→ GIVEN ENTRIES:
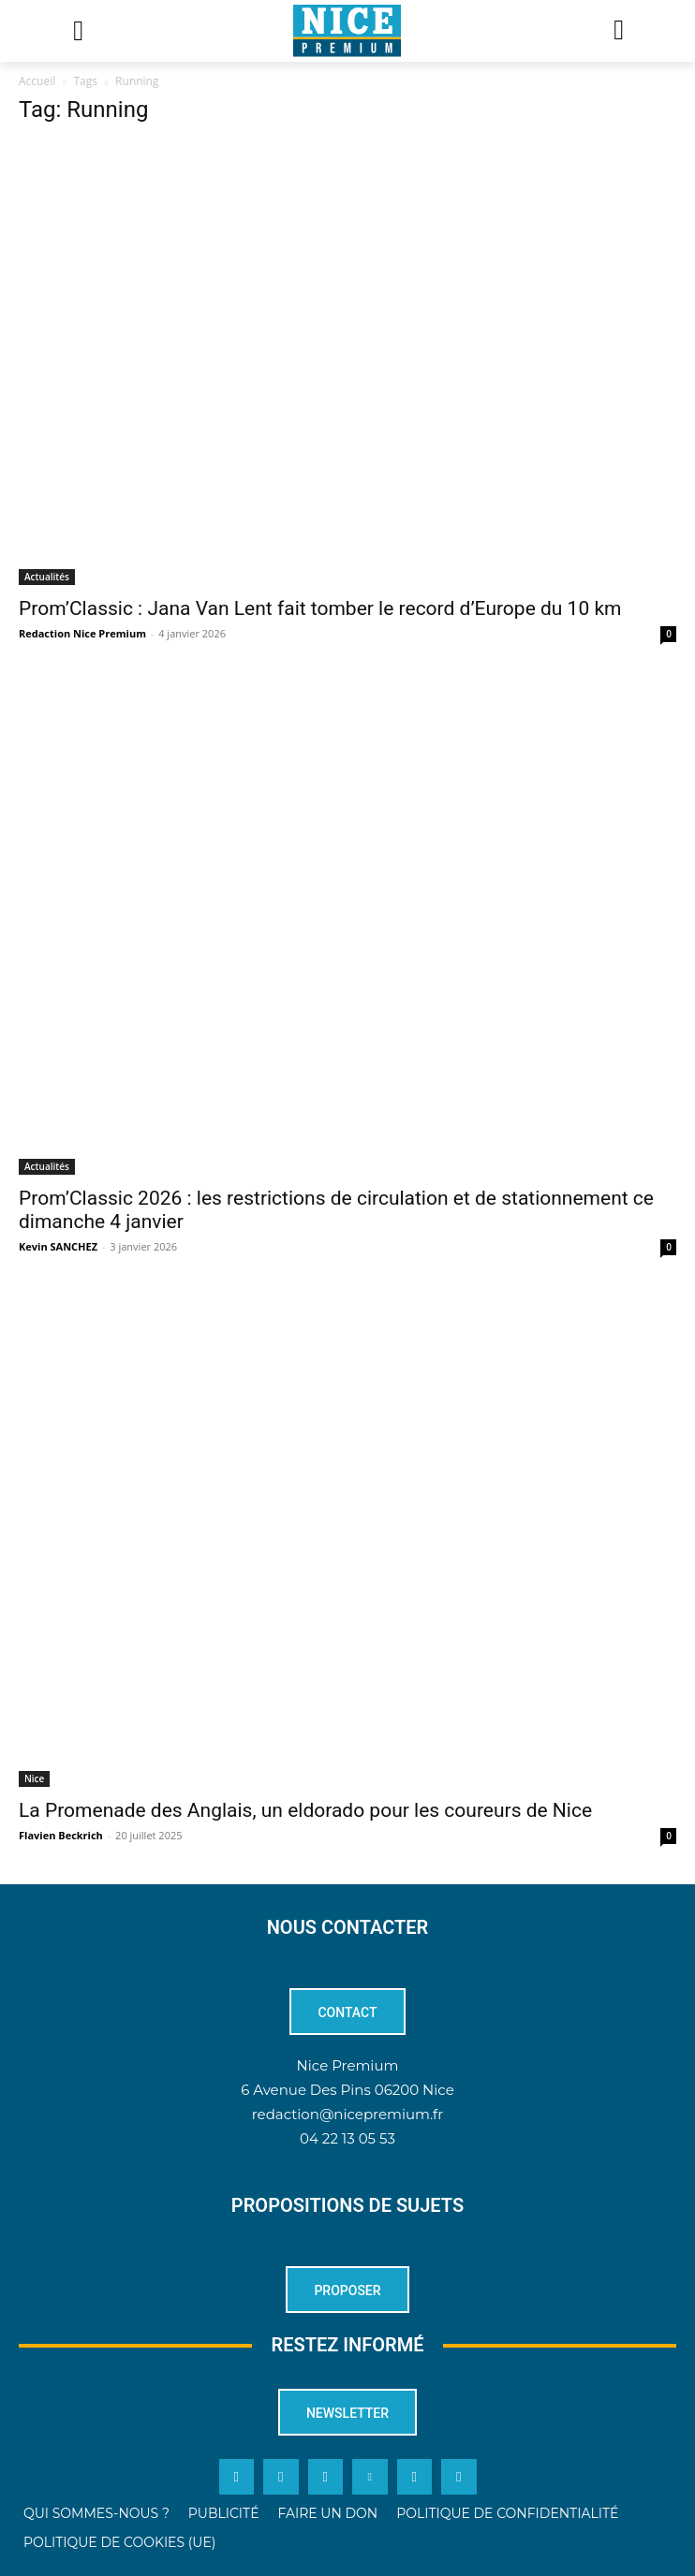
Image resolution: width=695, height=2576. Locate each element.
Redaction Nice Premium (82, 633)
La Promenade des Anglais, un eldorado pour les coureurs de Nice (305, 1810)
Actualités (46, 576)
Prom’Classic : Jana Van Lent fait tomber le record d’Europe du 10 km (320, 608)
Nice (34, 1778)
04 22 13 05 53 (347, 2138)
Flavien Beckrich (61, 1835)
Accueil (37, 81)
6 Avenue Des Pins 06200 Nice (347, 2090)
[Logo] (347, 31)
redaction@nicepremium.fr (347, 2114)
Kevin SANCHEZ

→ EXERCISE REQUIREMENTS: Rescale all the lines above. Repeat each one, requests included, with every coordinate in the answers multiplied by 1.8 and rounded to a whole number (halves round up), keep the image resolution figures as they are, and leave out the pictures.

→ TASK ANSWER:
Image resolution: width=695, height=2576. Locate each element.
Redaction Nice Premium (148, 1139)
La Promenade des Anglais, un eldorado pour les coureurs de Nice (549, 3258)
Actualités (83, 1037)
Prom’Classic : Jana Van Lent fait tomber le record d’Europe du 10 km (576, 1094)
Nice (61, 3200)
04 22 13 05 53 (625, 3848)
Flavien Beckrich (110, 3303)
Accueil (67, 146)
6 Avenue Des Pins 06200 Nice (625, 3762)
[Logo] (625, 56)
redaction@nicepremium.fr (625, 3805)
Kevin SANCHEZ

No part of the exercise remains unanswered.